=== Begin Enclosure ===

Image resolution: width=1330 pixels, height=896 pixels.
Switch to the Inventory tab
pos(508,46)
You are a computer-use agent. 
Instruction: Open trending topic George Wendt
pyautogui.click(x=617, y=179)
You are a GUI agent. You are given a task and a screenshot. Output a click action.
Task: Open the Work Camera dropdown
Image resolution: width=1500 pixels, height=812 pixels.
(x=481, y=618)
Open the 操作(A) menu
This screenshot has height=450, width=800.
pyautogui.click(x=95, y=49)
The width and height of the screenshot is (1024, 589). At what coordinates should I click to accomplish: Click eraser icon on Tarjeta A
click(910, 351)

=== End Enclosure ===
=== Begin Enclosure ===

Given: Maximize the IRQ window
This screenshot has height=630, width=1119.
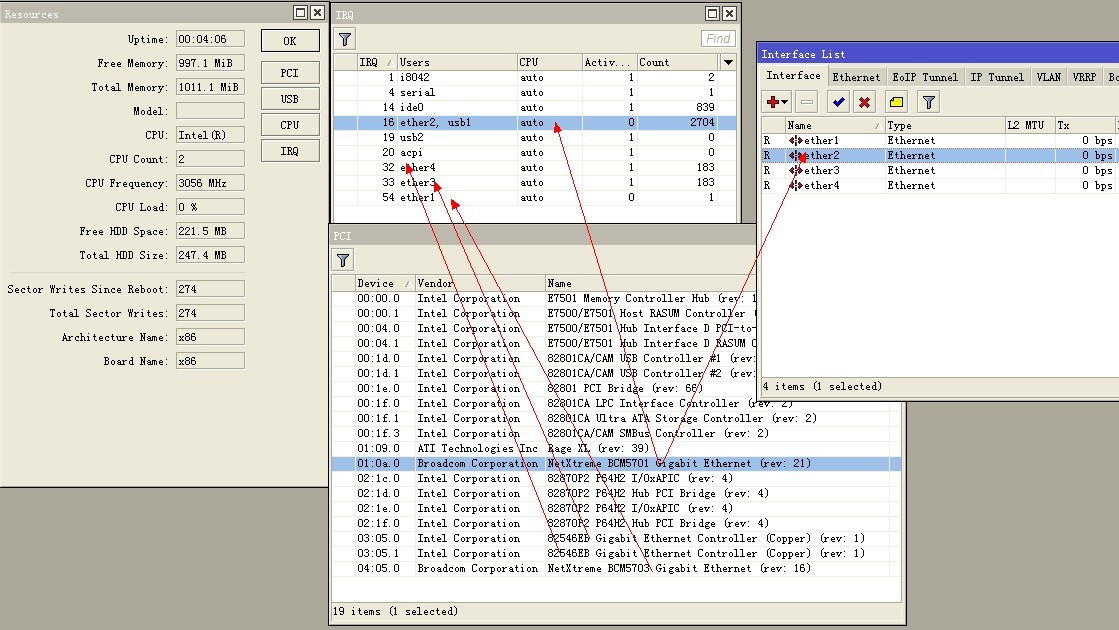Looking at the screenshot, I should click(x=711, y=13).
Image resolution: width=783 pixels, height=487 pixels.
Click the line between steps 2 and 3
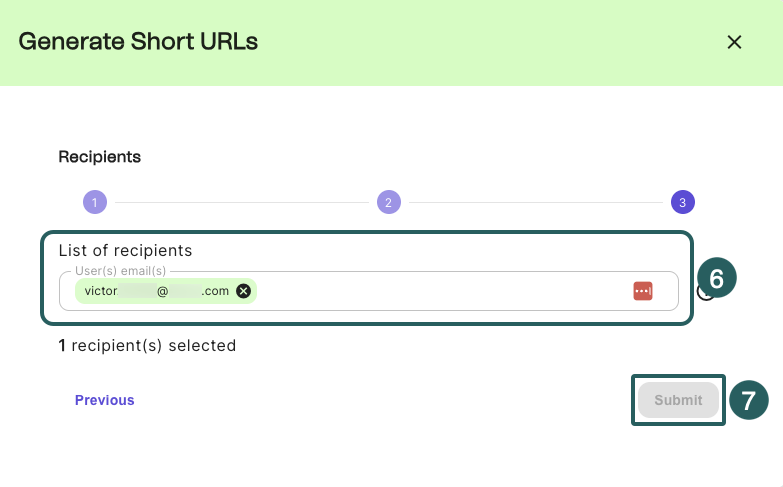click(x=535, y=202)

=== End Enclosure ===

* **PROBLEM TO SOLVE**:
Wherever a line in the records contains the word "agent", copy that line.

* **WRITTEN ANSWER**:
You are a computer-use agent. 
You are a GUI agent. You are given a task and a screenshot. Output a click action.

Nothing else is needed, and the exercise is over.